Wednesday, June 25, 2008
Monday, June 16, 2008
Malaysia 92
Friday, June 13, 2008
Syria
I think this was about 97. I have a very vivid image of seeing all the posters and billboards of the President, on the bus from the airport to Damascus. I'd never been anywhere with such a cult of personality before. We ended up sleeping on the rough of a hotel, as it was full.
The ruins were unbelievable. They are so complete (not ruins then) that you didn't have to use your imagination. A whole street of columns set against a brilliant blue sky tends to put some stubby post in a damp field in England into perspective.
Towl with hair.
Monday, June 09, 2008
Skye, Scotland
As with a lot of these photos from my previous life, I can't remember what year I went. I guess it was around 94. I can usually remember what I was reading though. I read a book by Henry Roth, about a small Jewish boy growing up in New York. I also remember it being so windy, that someone had put wooden planks across the window of the house where we stayed, just in case the glass blew out.
From the look of it, I was going through an over exposed black and white period.
The castle below isn't actually Skye. It's Eilean Donan, the Kyle of Lochalsh. If you've seen Highlander, the movie, you may remember it.
Morocco 95
There never seems to be any middle ground with people that have been to Morocco. They either love it, or have an awful time and come home complaining of being pestered to death. I loved it. Apart from some bother in Marrakech, people were either friendly or uninterested. Fes, (or Fez) is still one of the most amazing places I've ever been. I remember great bread, delicious steaming stew from giant pointed pots, and fresh mint tea.
Russia 92
I think it was an April or May that I saw Moscow. It was nippy. At one point I thought I saw a mass brawl breaking out, but on closer inspection it was a group of people all trying to buy an ice cream from a big fat white coated woman, pushing a silver cart.

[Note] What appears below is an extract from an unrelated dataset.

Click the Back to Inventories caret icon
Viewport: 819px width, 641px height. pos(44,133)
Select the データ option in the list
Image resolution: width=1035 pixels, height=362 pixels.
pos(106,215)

A woman who sold entrance tickets to a museum didn't have enough change (maybe she was from Chile originally), so she gave me the quantity of tickets that my smallest note would buy, about a metre of tickets. I could have got a coach party in.
The train is The Trans Siberian. I sat on it for 3 days, to Irkutsk in Siberia. My watch was on Moscow time, the Americans in the next compartment were on US time, the real time was unknown, and the woman who worked on the train was miserable all the time.